> Kerjakan Ini
Perbarui teks bacaan tentang penginderaan jauh di bawah ini dengan menulis ulang bagiannya dari "Peneliti Pusat Riset" sampai "adanya pelanggaran pidana.", tetapi ganti "murah" dengan "terjangkau".

> Teks Bacaan
Penginderaan Jauh Bantu Pantau Mutu Air dan Penanganan Sampah Laut
Data citra satelit penginderaan jauh dapat dimanfaatkan untuk memantau kualitas air dan penanganan sampah laut. Hal ini juga telah digunakan ntuk memantau kualitas air di berbagai wilayah di Indonesia.
Oleh
PRADIPTA PANDU
·4 menit baca
JAKARTA, KOMPAS — Data citra satelit penginderaan jauh telah banyak dimanfaatkan oleh berbagai pihak, termasuk untuk memantau kualitas air dan penanganan sampah laut. Pemanfaatan penginderaan jauh ini juga telah digunakan untuk pemantauan kualitas air dan penanganan sampah di berbagai wilayah perairan di Indonesia.
Peneliti Pusat Riset Penginderaan Jauh Badan Riset dan Inovasi Nasional (BRIN), Ety Parwati, mengemukakan, penginderaan jauh memiliki beragam manfaat untuk proses pemantauan karena cakupannya luas, konsisten, real-time, biaya relatif murah, faktual, dan terukur. Sistem ini bahkan kerap digunakan sebagai bukti fisik terkait adanya pelanggaran pidana.
”Kami sudah lama menggunakan data penginderaan jauh untuk mengamati kualitas air dengan deteksi muatan padatan tersuspensi (MPT). Jadi, MPT ini merupakan salah satu parameter untuk baku mutu air laut dan melihat apakah laut kita tercemar atau tidak,” ujarnya.
Ety Parwati menyampaikan hal itu dalam diskusi daring bertajuk ”Peran Penginderaan Jauh dalam Pelestarian Lingkungan dan Sumber Daya Alam”, Jumat (25/8/2023), di Jakarta.

> Baris Data
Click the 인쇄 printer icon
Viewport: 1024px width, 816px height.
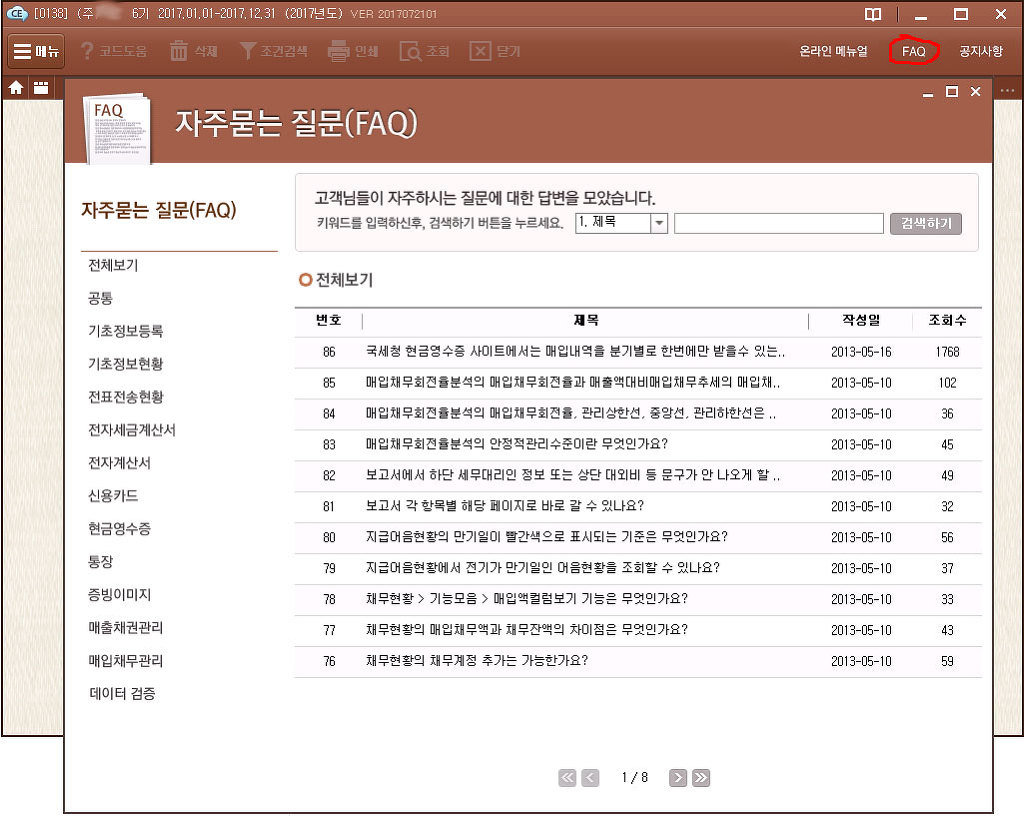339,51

...

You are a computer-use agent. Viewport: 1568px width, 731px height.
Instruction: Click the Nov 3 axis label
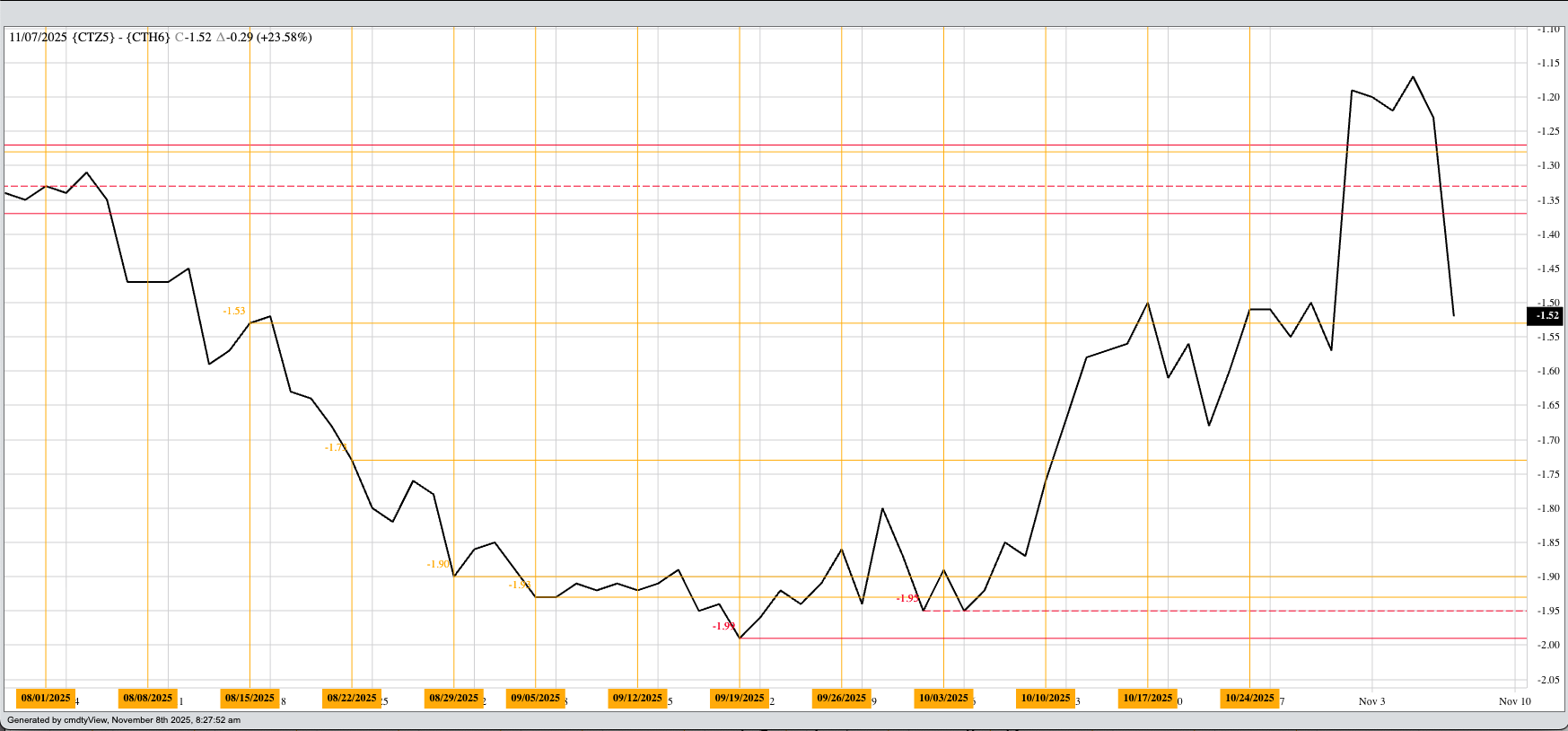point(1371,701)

* * *

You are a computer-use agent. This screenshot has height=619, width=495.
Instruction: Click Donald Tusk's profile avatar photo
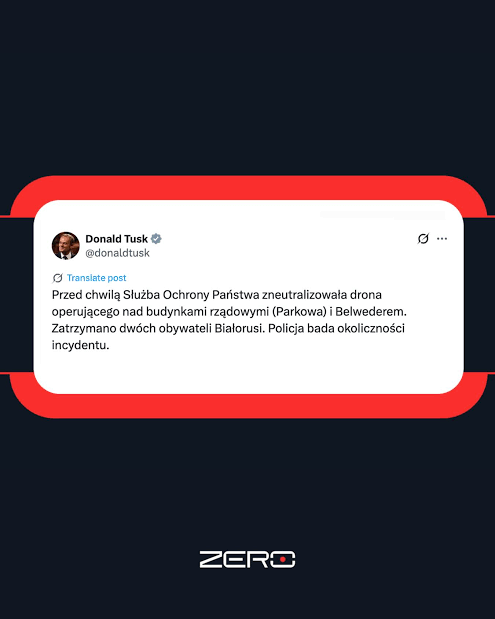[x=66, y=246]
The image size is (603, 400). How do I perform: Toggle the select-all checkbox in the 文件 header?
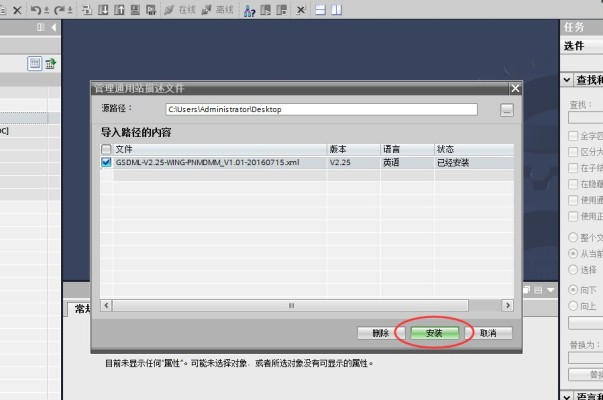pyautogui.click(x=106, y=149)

> Jawaban
Peneliti Pusat Riset Penginderaan Jauh Badan Riset dan Inovasi Nasional (BRIN), Ety Parwati, mengemukakan, penginderaan jauh memiliki beragam manfaat untuk proses pemantauan karena cakupannya luas, konsisten, real-time, biaya relatif terjangkau, faktual, dan terukur. Sistem ini bahkan kerap digunakan sebagai bukti fisik terkait adanya pelanggaran pidana.